In their brief, defendants also seem to take the position that the court, sua sponte, should have instructed the jury that the photographs only showed the condition of the truck immediately after the accident. Initially we note that defendants did not request such an instruction at the time the photographs were admitted and thus might be considered to have waived the issue. (Eizerman v. Behn (1956), 9 Ill. App.2d 263, 280, 132 N.E.2d 788, 796.) Having considered this matter, however, we can find no prejudicial error in the way this matter was handled at trial. Defendants have not submitted any suggested instruction concerning this issue to us and we are unable to conceive of any such instruction which would differ substantially from the wording of the stipulation which the parties entered into and which was read to the jury. Additionally, we have previously noted the care with which all parties involved herein clearly stated to the jury that the pictures showed the truck after the accident. Again, we can find no basis for concluding that the jury was misled to believe that the pictures showed anything other than the truck after the accident and we find no error in the fact that the trial court, sua sponte, failed to so instruct the jury.

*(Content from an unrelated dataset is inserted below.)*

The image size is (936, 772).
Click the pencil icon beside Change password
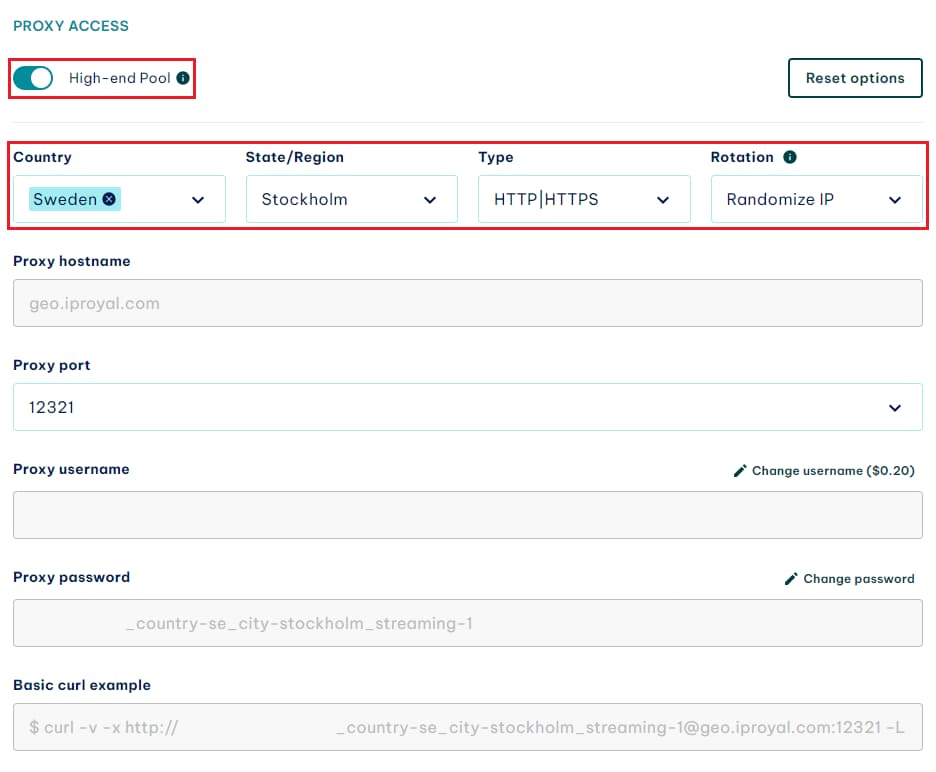[791, 579]
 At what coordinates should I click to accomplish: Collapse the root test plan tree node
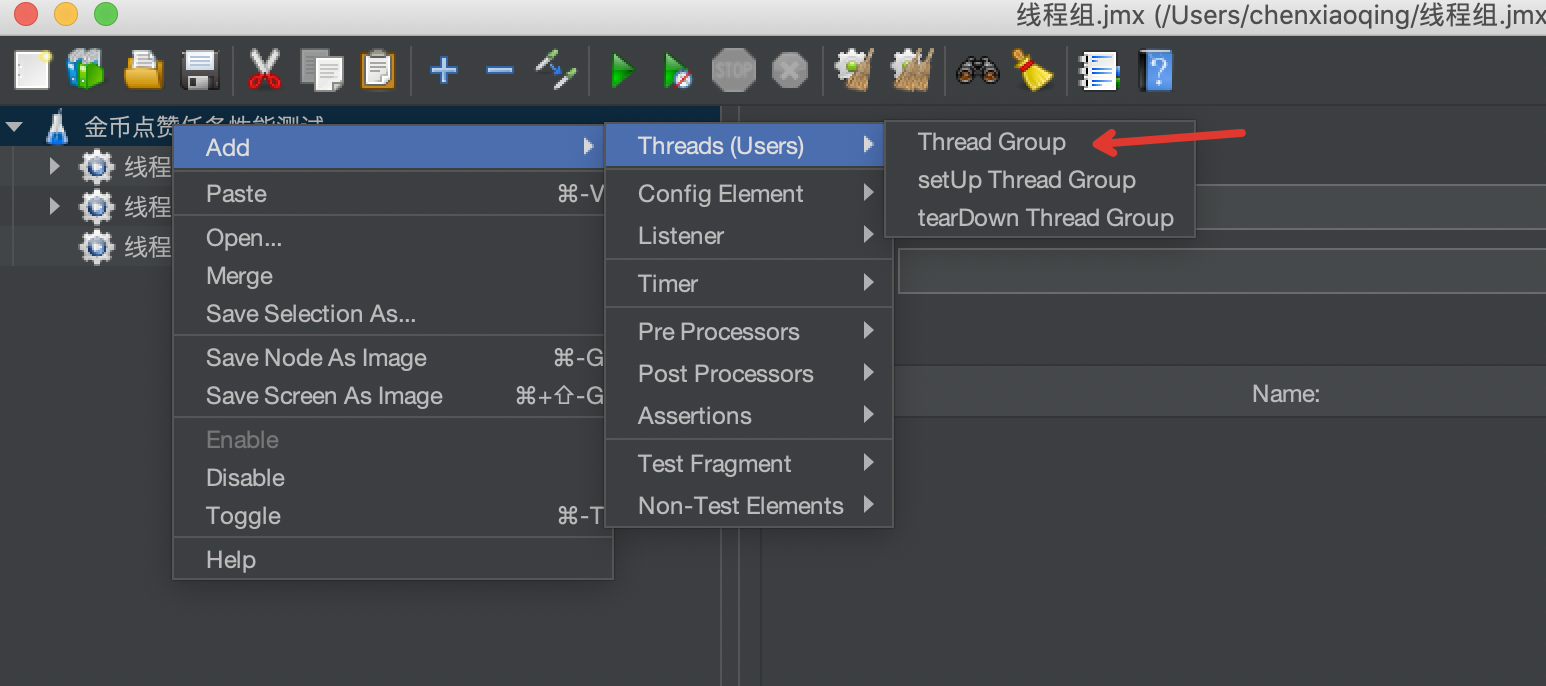(x=15, y=127)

Defendants next contend that the trial court erred in refusing to permit defense counsel to cross-examine plaintiff and impeach him with a prior inconsistent statement concerning his legal residence. Defendants' offer of proof on this issue shows clearly that the goal of the cross-examination on residency was to show that approximately one month before the collision took place plaintiff had submitted a statement to his employer, the Chicago Fire Department, listing his legal residence as being within the city limits of Chicago. This was at variance with plaintiff's trial testimony that at the time of the accident, and for a number of years prior thereto, he had resided near Antioch, Illinois, and had only moved to the city of Chicago in December of 1974. As was made clear in defendants' reply brief, the strategy of defense counsel in this regard was to argue that since the plaintiff had lied to his employer about his residence perhaps he was lying to the jury about the facts concerning the accident. In support of this contention of error defendants rely principally upon Roewe v. Lombardo (1966), 76 Ill. App.2d 164, 221 N.E.2d 521. The claim of error involved in the Roewe case was that the trial court had allowed too much cross-examination on the subject of the defendant's residence. The court noted the general rule that the trial court has broad discretion in controlling the scope of cross-examination and that a reversal is required only if that discretion is clearly abused and the abuse has materially affected the results of the trial. The court held, however, that the trial court did not abuse its discretion by permitting cross-examination to the extent allowed. These facts, of course, are the opposite of what is involved in this case.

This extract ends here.